As was last September's Vuelta. OK, he finished fourth, but that was after his second place in France and bronze-medal display in the Olympic time trial. He was shattered.
"I felt disappointed I had not delivered another win, having the team that I had committing to me every day, but I understood that it was on the back of a very busy season," he said. "It was probably a little bit much."
A more selfish rider might have refused the mission, seeing it as a hiding to nothing against riders who had prepared specifically for the Spanish race while he was working for Wiggins in France and Team GB in London.
Talking about nationality, it is somewhat ironic that Froome's background is so much of a story when relatively little is made of Wiggins' Belgian birth or Australian father; or Scotland's David Millar being born in Malta, his formative years in Hong Kong and adult life in France and Spain.
Alberto Contador was the main beneficiary of Froome's fatigue at the Vuelta, but the double Tour champion holds no special fears now.
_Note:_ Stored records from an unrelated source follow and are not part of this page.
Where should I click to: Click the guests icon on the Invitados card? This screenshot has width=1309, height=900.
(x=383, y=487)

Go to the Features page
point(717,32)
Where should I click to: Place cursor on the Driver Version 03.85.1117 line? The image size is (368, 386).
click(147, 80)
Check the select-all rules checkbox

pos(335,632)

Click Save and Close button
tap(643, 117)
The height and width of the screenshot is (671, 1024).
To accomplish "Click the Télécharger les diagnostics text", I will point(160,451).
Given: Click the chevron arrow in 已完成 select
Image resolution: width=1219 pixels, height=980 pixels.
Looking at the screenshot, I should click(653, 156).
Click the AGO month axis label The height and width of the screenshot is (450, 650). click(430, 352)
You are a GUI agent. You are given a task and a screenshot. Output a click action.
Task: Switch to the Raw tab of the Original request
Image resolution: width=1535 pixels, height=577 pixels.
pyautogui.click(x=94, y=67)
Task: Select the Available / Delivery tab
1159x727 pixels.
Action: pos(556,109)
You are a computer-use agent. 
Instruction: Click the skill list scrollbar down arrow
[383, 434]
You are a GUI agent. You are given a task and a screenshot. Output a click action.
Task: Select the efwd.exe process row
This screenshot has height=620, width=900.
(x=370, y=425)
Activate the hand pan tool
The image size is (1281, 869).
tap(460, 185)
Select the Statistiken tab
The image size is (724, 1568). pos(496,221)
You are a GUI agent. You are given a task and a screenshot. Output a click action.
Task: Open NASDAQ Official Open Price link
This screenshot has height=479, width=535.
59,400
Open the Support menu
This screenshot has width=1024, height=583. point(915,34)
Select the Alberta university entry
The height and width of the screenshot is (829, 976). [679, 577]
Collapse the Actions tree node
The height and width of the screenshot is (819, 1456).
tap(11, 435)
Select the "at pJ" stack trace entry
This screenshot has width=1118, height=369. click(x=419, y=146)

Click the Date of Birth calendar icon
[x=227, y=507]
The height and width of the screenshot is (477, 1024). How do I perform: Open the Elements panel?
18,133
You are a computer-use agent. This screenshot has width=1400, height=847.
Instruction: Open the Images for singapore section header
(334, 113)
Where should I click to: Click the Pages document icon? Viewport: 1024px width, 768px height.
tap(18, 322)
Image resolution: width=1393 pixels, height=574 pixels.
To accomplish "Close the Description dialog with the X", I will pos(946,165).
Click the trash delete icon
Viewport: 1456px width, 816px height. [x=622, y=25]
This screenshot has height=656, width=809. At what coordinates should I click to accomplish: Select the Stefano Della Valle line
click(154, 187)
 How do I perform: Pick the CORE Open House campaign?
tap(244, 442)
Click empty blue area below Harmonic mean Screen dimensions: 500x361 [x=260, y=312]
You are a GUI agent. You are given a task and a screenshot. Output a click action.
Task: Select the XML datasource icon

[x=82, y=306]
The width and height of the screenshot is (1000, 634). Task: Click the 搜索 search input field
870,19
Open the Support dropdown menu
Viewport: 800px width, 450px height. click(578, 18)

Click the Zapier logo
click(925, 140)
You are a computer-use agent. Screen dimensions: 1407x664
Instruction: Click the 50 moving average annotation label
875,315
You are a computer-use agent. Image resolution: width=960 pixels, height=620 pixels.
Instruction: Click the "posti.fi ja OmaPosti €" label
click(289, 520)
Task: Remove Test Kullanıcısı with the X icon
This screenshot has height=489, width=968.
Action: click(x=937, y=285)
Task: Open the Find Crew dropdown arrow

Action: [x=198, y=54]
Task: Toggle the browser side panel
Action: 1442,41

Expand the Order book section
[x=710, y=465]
"I've got his measure," said Froome, with an air of relaxed confidence that was never apparent until this year.
"I am expecting him to be at a different level again at the Tour; everybody lifts themselves that bit extra for the Tour, but I don't think he's somebody we need to be worried about.
"We've shown we can race against him and we can certainly beat him."
A fifth win in six starts this year would bring Froome the graduation triumph his talent deserves and underline Britain's arrival as the new force in world cycling.
But it would also break new ground for a continent where paved roads are still a luxury for many, let alone carbon frames and electronic gears.
"I feel I'm carrying the flag for Britain, I feel a responsibility there and an honour," said Froome, who might have ridden in Kenyan colours until 2008 but had been always raised as an expat by his British parents.
"But at the same time I have African roots and I would like that to show Africans that even coming from a third world country, it is possible to get to the top of wherever you want be."
To be fair, it has taken Froome a few years to work that out for himself.
But now he has realised that where he wants to be are places like Mont Ventoux, Alpe d'Huez and the Champs-Elysees, the top is his for the taking.